Dia tersenyum sambil menopang kepalanya, menatap gue dari atas sampai bawah. "Terimakasih karena sudah memberikan pemandangan indah dipagi hari." Guanlin malah bersiul menggoda gue.

Gue mutar kedua mata gue, "Liat ginian aja lo langsung melek. Dasar bocah. Sana gih mandi, jangan terlalu banyak ngulur waktu, malu sama ayam."

"Masih jam 7 kurang, Uci. Gue ada kelasnya jam 8," kata suami gue setelah melirik jam yang ada didinding.

"Satu jam itu sebentar untuk bersiap-siap, Linlin. Gue nggak mau kejadian kemarin keulang ya, lo ngulur-ngulur waktu buat kuliah terus nggak sempat makan sarapan yang gue buat. Lo juga hari ini udah janji mau nganterin gue kerja."

"Selama apapun gue siap-siap, nggak bakal selama elo."

"Cewek kalau nggak lama berarti bukan cewek." Gue mendengus, "Intinya hari ini gue mau dianter sama lo. Gamau tau. Harus. Kudu."

"Iya Uci. Iya. Gue anter kok."

"Gitu dong. Lo 'kan nggak terlalu sering nganterin gue. Masa lo tega biarin gue naik motor tiap hari berteman debu dan asap kendaraan."

"Gue udah pernah nawarin, gue yang pake motor dan lo yang naik mobil. Tapi lo dengan alasan lo itu selalu menolak. Jadi kalau lo mau gue ngalah dengan alasan cewek selalu benar, maaf, kali ini bukan salah gue."

"Yaiyalah. Mobil lo itu terlalu kebagusan untuk ukuran gue yang hanya seorang pegawai bank. Nanti orang-orang malah curiga gue dapat uang dari mana bisa punya mobil mahal dan sekeren itu."

"Ya, lo tinggal bilang kalau itu mobil suami lo."

Gue mengabaikan perkataan dia, melangkahkan kaki mendekat, meminta suami gue itu untuk menaikan resleting rok gue di belakang.

Suami gue bangun, tanpa gue minta dia udah tau tujuan gue mendekat. "Lo kok gendutan, sih?" bisik Guanlin tepat di telinga gue.

"Apa! Siapa yang bilang gue gendutan!" bentak gue ngerasa nggak terima. Gimana ceritanya gue bisa gendutan kalau dia nguras kalori gue mulu tiap hari. Lagian wanita mana yang suka di katain gendutan.

Suami gue ketawa, "Rok lo sempitan nih, biasanya nggak sesusah ini naikin resletingnya."

"Ini ukuran S, baju yang gue pake biasanya lagi dijemur!" jawab gue membela diri. Tapi gue masih bisa ngeliat raut mengejek di wajah suami gue.

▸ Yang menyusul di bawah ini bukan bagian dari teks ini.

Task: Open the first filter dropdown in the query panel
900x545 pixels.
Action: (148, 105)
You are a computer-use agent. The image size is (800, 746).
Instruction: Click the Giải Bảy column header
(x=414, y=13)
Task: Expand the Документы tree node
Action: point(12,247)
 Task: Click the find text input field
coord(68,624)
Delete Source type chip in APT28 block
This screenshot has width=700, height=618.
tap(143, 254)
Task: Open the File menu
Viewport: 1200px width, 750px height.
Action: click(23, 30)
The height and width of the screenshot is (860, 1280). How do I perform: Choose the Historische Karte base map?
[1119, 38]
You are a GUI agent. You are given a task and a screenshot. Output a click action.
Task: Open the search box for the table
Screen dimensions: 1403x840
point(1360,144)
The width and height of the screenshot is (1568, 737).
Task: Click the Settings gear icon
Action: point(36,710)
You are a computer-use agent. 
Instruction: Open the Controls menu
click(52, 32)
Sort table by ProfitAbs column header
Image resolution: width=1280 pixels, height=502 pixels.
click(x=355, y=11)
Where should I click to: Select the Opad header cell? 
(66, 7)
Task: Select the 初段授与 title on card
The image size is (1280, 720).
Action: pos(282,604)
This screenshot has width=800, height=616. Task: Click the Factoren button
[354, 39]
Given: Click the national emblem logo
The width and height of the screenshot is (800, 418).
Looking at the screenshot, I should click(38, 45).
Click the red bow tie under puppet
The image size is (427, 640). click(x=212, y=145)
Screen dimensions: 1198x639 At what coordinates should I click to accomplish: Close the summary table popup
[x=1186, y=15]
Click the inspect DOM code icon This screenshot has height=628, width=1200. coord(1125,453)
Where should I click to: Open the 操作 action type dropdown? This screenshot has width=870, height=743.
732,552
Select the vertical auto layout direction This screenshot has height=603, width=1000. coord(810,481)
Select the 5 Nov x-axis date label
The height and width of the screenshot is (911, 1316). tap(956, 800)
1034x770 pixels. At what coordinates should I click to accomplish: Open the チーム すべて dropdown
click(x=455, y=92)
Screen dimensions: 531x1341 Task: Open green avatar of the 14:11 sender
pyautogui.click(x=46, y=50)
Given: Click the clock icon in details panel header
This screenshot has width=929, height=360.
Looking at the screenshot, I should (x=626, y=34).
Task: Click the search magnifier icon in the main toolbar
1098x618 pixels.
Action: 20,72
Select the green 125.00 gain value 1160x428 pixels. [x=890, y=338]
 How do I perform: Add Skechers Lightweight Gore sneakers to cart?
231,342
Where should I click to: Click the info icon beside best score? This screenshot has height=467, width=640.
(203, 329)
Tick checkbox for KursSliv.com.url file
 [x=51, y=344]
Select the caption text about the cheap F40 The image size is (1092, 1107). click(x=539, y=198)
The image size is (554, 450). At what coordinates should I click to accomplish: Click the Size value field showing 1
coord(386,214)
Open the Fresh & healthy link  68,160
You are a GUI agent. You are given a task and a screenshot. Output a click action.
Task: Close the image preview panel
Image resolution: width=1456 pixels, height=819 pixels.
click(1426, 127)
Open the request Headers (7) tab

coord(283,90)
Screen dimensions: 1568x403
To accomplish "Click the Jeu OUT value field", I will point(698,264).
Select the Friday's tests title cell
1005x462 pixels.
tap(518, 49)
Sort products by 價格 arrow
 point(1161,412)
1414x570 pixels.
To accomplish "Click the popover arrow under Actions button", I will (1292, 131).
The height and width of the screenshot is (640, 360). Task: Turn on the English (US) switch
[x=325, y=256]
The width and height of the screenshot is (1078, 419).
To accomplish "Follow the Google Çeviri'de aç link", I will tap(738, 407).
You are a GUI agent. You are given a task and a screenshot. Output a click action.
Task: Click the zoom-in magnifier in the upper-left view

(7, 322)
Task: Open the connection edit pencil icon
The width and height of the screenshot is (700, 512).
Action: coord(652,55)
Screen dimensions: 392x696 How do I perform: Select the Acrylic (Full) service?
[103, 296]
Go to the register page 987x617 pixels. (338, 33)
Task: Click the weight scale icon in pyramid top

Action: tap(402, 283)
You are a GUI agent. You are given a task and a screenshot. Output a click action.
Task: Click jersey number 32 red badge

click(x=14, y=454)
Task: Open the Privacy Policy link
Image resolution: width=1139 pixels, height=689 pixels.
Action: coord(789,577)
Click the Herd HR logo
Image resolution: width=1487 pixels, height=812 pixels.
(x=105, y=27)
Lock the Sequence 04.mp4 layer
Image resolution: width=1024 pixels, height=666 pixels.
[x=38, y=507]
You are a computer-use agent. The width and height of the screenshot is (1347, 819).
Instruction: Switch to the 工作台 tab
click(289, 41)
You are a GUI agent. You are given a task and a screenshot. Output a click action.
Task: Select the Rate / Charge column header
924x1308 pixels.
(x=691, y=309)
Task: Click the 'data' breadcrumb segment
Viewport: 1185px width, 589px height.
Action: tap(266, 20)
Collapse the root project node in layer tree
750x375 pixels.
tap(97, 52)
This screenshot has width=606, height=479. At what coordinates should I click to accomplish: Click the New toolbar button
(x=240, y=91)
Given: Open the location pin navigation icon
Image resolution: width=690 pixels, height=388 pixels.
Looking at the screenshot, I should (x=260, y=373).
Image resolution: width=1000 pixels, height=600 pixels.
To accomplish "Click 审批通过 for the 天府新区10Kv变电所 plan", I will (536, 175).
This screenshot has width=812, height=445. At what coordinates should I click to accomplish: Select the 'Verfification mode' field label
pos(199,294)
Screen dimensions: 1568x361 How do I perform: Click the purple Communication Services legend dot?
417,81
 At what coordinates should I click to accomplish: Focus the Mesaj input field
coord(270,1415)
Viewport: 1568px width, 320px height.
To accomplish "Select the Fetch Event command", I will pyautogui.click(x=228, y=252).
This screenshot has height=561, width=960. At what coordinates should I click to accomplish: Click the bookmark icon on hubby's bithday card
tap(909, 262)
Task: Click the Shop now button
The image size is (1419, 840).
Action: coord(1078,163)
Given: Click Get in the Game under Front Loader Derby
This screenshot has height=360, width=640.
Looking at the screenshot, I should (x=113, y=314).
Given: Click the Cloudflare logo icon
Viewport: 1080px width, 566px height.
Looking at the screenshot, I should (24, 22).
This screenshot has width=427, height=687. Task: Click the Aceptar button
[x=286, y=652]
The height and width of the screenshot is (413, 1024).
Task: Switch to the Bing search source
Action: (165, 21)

Gue mendengus, lalu melempar handuk gue yang tadi di ujung ranjang ke muka Guanlin. Suami gue itu dengan sigap menangkapnya. "Sana lo kalau mau mandi sekalian jemurin." Gue beranjak ke meja rias gue, tapi suami gue narik tangan gue.

"Ada yang lupa."

"Apa?"

"Morning kiss, beybih." kata suami gue sebelum mencium pipi gue lalu benar-benar pergi untuk mandi.

Gue tersenyum. Melupakan semua kekesalan gue tadi, Selelah-lelahnya gue menjalani hidup, gue masih punya penyemangat ketika gue membuka mata untuk menghadapi dunia.

Siapa lagi kalau bukan suami gue.

***

Selesai sarapan kami langsung pergi, bareng. Kali ini suami gue berbaik hati nganterin gue ke bank tempat kerja gue. Tempatnya searah dengan kampus dia—kampus gue juga karena kita berdua satu almamater. Biasanya gue milih naik motor sendiri atau naik transportasi online, alasan sebenarnya adalah gue nggak mau bikin dia repot. Dari waktu kita yang berbeda ketika bepergian dan pulang kerumah, juga sepertinya masih banyak hal yang harus Guanlin lakuin selain nganterin istri dia berangkat kerja meski itupun kewajiban.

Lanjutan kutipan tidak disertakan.